Battlefields fait son entrée. Le groupe du Minnesota, bien que peu connu par chez nous semble plutôt rôdé. Tous les cinq ne payent vraiment pas de mine (si ce n’est ce bassiste avec son imposante 6 cordes) mais vont vite surprendre leur monde en assénant plusieurs morceaux d'un Post Hardcore furieux et très lourd sur l’assemblée. On se prend vite au jeu d’un groupe qui, pour une fois, ne tente pas automatiquement d’aller titiller Cult Of Luna et autres Isis. Loin d’être des manches, les américains commencent même sérieusement à toucher juste jusqu’à ce qu’arrivent les premières plages Post. Plutôt bien intégrées par moments, celles-ci finissent malheureusement par se faire trop nombreuses et surtout trop longues. Manquant cruellement de feeling par moments, elles arrivent à casser quelque peu la dynamique des morceaux où elles s’intègrent avec une fortune diverse. Dommage, car il y avait sûrement là matière à faire quelque chose de vraiment très bon. On en restera au donc au bon, ce qui n’est déjà pas si mal mais finalement un peu frustrant… Place maintenant à la formation belge.
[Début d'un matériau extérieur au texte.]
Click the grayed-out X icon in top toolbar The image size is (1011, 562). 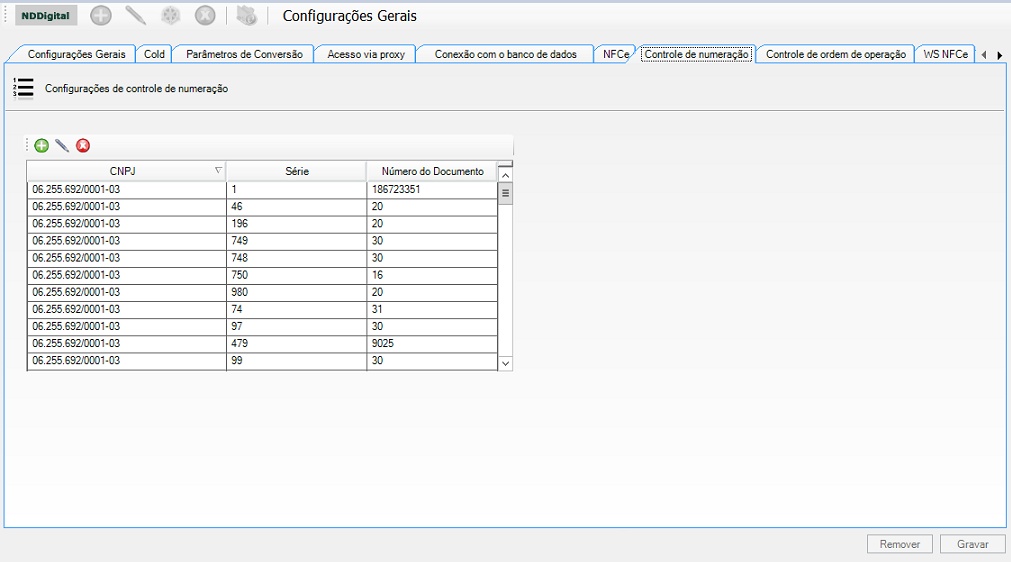[x=205, y=16]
Amen Ra sur galette c’est lourd, incroyablement sombre, avec un son propre…bref un très gros groupe pour le genre. Amen Ra live, c’est un véritable rouleau compresseur. On avait déjà pu le constater deux ans auparavant lors de leur passage au Hellfest. Leur set en avait scotché plus d’un, les faisant assez vite passer du statut de « groupe qui monte » à « sensation de l’année » chez une bonne partie des amateurs. Deux ans et un album plus tard, inutile de dire que les belges ont pris du galon. Des néons posés sur scène, à même le sol, pour unique source de lumière et la dépression belge se met en place. Le cauchemar commence dans la pénombre… L’air est lourd, le son monstrueux et très net. Chaque frappe, chaque riff provoque un déferlement sonore magistral qui agresse et oppresse les corps alors que le hurlement du chanteur nous glace le sang. L’assistance, condamnée au headbang de masse, est comme hypnotisée, abasourdie par un tel déploiement de force. Pas un mot ne sera prononcé de tout le set si ce n’est un "merci" fugace lâché par un vocaliste qui, totalement possédé et rapidement dans un état second, passera la totalité du set le dos tourné au public. Amen Ra, comme recroquevillés sur eux-mêmes au cœur de la tourmente. La tempête du siècle sous une cloche de plomb. L’effet d'ensemble dégagé par les quatre belges sur scène est énorme, rajoutant encore à la lourdeur générale d’une prestation très vivante partagée à peu près à moitié-moitié entre Mass III et Mass IIII. L’absence du chant féminin pourtant tant attendu sur Am kreuz n’arrangera en rien cette impression. Loin de paraître comme un réel manque, ce changement ne fera que rajouter à l’aspect glauque d’un concert pas comme les autres. Lorsqu’Amen Ra se retire, nous sommes plus bas que terre, ravagés, épuisés. Le groupe d’il y a deux ans n’existe plus. Annonciateur du chaos à venir mais trop « petit », trop « gentil »… Le Amen Ra nouveau lui a brisé la nuque dès les premiers instants du concert rezéen. Libre à chacun de penser ce qu’il voudra, pour ma part le groupe, dans son créneau, est désormais quasi seul sur le toit de l’Europe.